7 Replies Latest reply on Sep 5, 2007 1:26 PM by jason.greene

    Space versus time, e.g. JBCACHE-1157

    genman

      JBCACHE-1157 changes the HashMap used in an UnversionedNode to a ConcurrentHashMap, which makes an empty node take about 1.3K to store, from about 150 bytes. To do this sort of change on 1.4 might affect people's runtime memory usage quite a bit. For 2.0, I don't know. A cache that has so much overhead sort of bothers me.

      Perhaps with a "global" NavigableMap (backported from 1.6), you could store all the data in a single flat map, with the following techniques:

      1. Node.put(k, v) -> NM.put(new Pair(Fqn, k), v)
      2. Node.getMap() -> NM.getRange(new Pair(Fqn, FirstKey), new Pair(Fqn, LastKey));

      The main downside is that all operations are of course slower, depending on how the Fqn is constructed. (A Fqn is much faster than Fqn).

        • 1. Re: Space versus time, e.g. JBCACHE-1157
          genman

          I meant,

          Fqn<Integer>
          versus
          Fqn<String
          . Which is why I don't want to make Fqn be only for strings...

          • 2. Re: Space versus time, e.g. JBCACHE-1157
            manik

            Eh? 1157 has nothing to do with a CHM in UnversionedNode. I did try using a CHM at one point, which did "hide" the issue again, but this posed other problems (inability to store nulls in the node).

            It's back to HashMap in UnversionedNode now, and the correct fix for 1157 is in the PessimisticLockInterceptor.

            • 3. Re: Space versus time, e.g. JBCACHE-1157
              manik

              Another approach is to create a data structure that dynamically changes based on how the node is populated.

              E.g., a CacheDataStructure may be a very light weight wrapper, which could create and hold a reference to a CHM only if the number of attributes crosses a threshold, and use simple object references for smaller numbers of attributes.

              I've seen a lot of use cases where a node holds very few (<3) attribs, often only one.

              • 4. Re: Space versus time, e.g. JBCACHE-1157
                manik

                See JBCACHE-1082

                • 5. Re: Space versus time, e.g. JBCACHE-1157
                  genman


                  Looking at the JIRA issue discussion, I can sort of see people are missing the point.

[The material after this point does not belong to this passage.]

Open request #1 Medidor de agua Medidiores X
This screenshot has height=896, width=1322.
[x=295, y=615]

The point is to save on space and mostly people talk of "time" performance improvements.

                  Along the lines of "space", there's a couple of changes I would suggest as well:
                  1. Don't keep the Fqn in the Node. Instead, keep a reference to the parent and only store the name. Build the Fqn when necessary. (Not sure this really saves tons of memory, but...)
                  2. Consolidate the boolean flags into a byte or short. Use some sort of utility class (with "enum" values) to set/check the bits of the byte/short.
                  3. Store the key/values/children in flat arrays.
                  4. Use lock striping, rather than a lock per node.

                  The problem with all of these, though, it really complicates the hell out of supporting the APIs that expose the data as a Set/Map/etc. And how do you manage concurrency?

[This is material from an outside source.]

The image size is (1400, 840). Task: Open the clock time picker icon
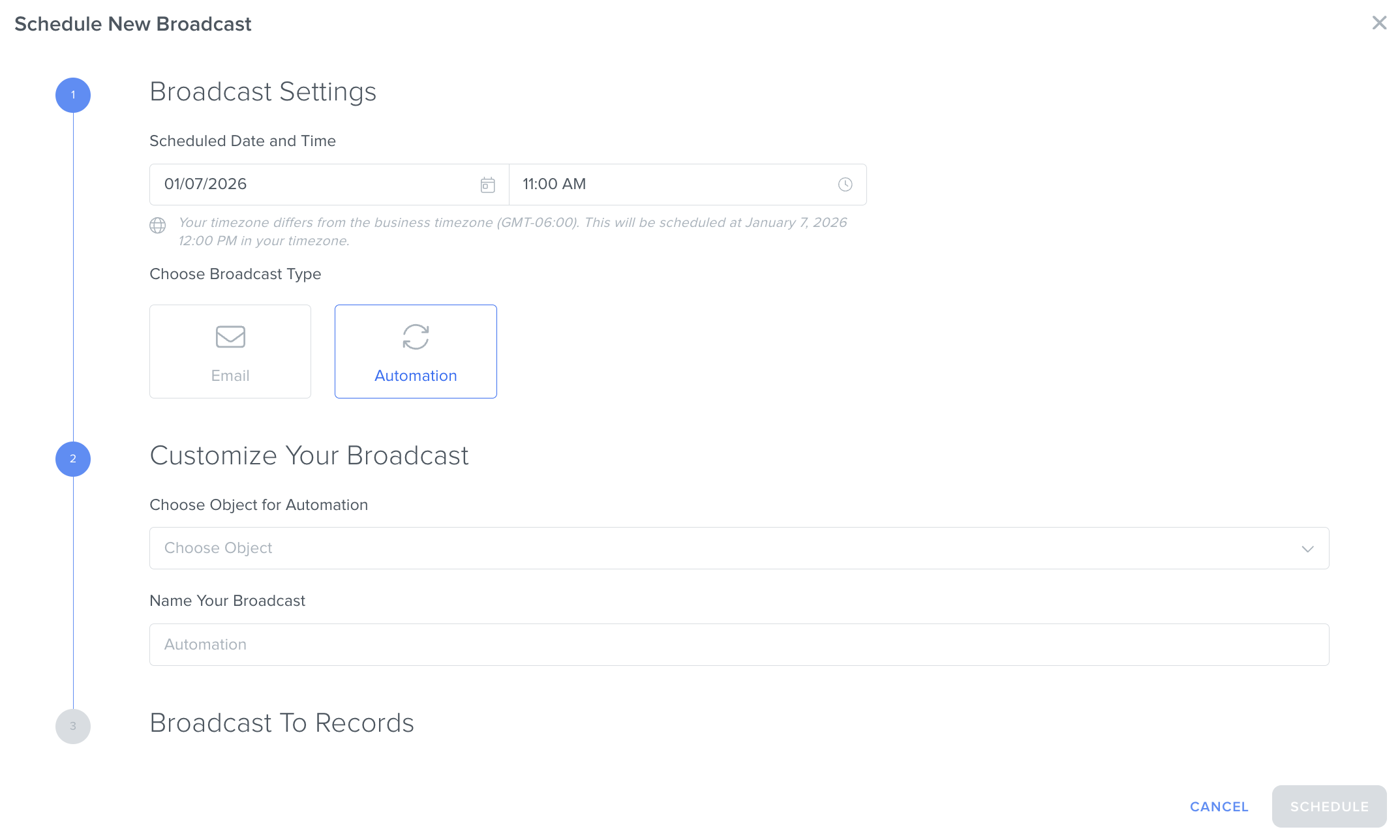click(x=845, y=185)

                  What you need is some sort of obsessive/compulsive possibly autistic intern to come in and get this done. :-)

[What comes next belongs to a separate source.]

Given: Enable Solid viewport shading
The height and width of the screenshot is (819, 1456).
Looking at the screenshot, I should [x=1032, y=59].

                  • 6. Re: Space versus time, e.g. JBCACHE-1157
                    jason.greene

                     

                    "genman" wrote:

                    4. Use lock striping, rather than a lock per node.


                    We are doing this as part of MVCC. Locks will be FQN based, with configurable stripping.

                    -Jason

                    • 7. Re: Space versus time, e.g. JBCACHE-1157
                      jason.greene

                       

                      "manik.surtani@jboss.com" wrote:
                      Eh? 1157 has nothing to do with a CHM in UnversionedNode. I did try using a CHM at one point, which did "hide" the issue again, but this posed other problems (inability to store nulls in the node).

                      It's back to HashMap in UnversionedNode now, and the correct fix for 1157 is in the PessimisticLockInterceptor.



                      I believe he was referring to the child node map which has to be a CHM, even with Pessimistic locking, since we do not lock the parent node for inserts / removes. We could alternatively use a synchronized map.

                      With MVCC we could restore parent node locking on insert / remove, and thus switch to a pain hashmap, since reads are non blocking and would no longer affect traversal.

                      -Jason